◆ Consegna scritta ◆
Converti in una lista JSON di stringhe le righe del materiale comprese tra quella che contiene "planned [413, 784]" e quella che contiene "What do you see at coordinates (457, 153)", estremi inclusi. Metti una stringa per ogni riga e salta le righe vuote.

::::

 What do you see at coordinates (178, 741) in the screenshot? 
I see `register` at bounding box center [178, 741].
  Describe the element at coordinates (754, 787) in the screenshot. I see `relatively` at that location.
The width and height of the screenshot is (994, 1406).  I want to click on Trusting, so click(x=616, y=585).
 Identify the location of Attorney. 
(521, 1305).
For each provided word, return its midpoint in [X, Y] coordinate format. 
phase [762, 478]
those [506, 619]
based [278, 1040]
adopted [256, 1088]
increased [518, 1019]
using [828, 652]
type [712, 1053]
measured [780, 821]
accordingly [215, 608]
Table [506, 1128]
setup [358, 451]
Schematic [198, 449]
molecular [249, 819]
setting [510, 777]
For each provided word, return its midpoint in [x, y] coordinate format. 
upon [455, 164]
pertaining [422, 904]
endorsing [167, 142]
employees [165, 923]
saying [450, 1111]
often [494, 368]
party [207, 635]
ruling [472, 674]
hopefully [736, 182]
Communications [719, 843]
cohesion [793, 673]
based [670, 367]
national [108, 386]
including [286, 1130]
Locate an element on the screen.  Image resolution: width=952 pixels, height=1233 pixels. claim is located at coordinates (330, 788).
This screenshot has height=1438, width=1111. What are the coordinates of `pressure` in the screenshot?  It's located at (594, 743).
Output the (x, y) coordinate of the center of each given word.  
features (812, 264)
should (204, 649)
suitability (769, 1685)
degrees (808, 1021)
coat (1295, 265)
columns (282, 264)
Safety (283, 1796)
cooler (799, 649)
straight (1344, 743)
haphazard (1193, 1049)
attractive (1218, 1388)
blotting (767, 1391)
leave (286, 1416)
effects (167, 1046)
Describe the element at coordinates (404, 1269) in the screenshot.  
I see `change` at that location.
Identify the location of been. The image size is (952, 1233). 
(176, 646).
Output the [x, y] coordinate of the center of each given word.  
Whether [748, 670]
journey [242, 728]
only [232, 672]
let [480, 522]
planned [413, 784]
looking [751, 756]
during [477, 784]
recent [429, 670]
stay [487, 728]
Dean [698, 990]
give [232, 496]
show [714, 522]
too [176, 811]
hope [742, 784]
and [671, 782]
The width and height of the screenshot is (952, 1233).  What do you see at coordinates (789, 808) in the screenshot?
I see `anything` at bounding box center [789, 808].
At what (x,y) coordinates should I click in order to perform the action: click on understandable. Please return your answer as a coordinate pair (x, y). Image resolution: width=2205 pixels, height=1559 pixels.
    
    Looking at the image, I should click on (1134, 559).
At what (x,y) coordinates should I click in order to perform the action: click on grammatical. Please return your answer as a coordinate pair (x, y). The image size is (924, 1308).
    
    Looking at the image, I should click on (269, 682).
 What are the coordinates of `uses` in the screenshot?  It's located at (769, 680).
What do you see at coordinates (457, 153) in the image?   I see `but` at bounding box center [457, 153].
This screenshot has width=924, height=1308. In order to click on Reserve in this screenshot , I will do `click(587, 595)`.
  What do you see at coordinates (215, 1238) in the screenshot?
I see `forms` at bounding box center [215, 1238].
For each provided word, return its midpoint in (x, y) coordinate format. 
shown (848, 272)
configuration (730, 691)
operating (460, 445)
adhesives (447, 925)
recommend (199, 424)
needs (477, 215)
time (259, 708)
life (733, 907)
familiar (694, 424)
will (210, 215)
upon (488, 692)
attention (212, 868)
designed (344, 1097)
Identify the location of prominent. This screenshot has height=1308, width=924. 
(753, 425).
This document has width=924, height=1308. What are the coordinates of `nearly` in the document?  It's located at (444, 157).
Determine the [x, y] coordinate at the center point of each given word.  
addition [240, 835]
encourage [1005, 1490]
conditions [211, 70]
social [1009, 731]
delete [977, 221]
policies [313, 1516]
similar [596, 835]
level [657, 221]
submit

::::

◆ Risultato del compito ◆
[
  "planned [413, 784]",
  "looking [751, 756]",
  "during [477, 784]",
  "recent [429, 670]",
  "stay [487, 728]",
  "Dean [698, 990]",
  "give [232, 496]",
  "show [714, 522]",
  "too [176, 811]",
  "hope [742, 784]",
  "and [671, 782]",
  "The width and height of the screenshot is (952, 1233).  What do you see at coordinates (789, 808) in the screenshot?",
  "I see `anything` at bounding box center [789, 808].",
  "At what (x,y) coordinates should I click in order to perform the action: click on understandable. Please return your answer as a coordinate pair (x, y). Image resolution: width=2205 pixels, height=1559 pixels.",
  "    Looking at the image, I should click on (1134, 559).",
  "At what (x,y) coordinates should I click in order to perform the action: click on grammatical. Please return your answer as a coordinate pair (x, y). The image size is (924, 1308).",
  "    Looking at the image, I should click on (269, 682).",
  " What are the coordinates of `uses` in the screenshot?  It's located at (769, 680).",
  "What do you see at coordinates (457, 153) in the image?   I see `but` at bounding box center [457, 153]."
]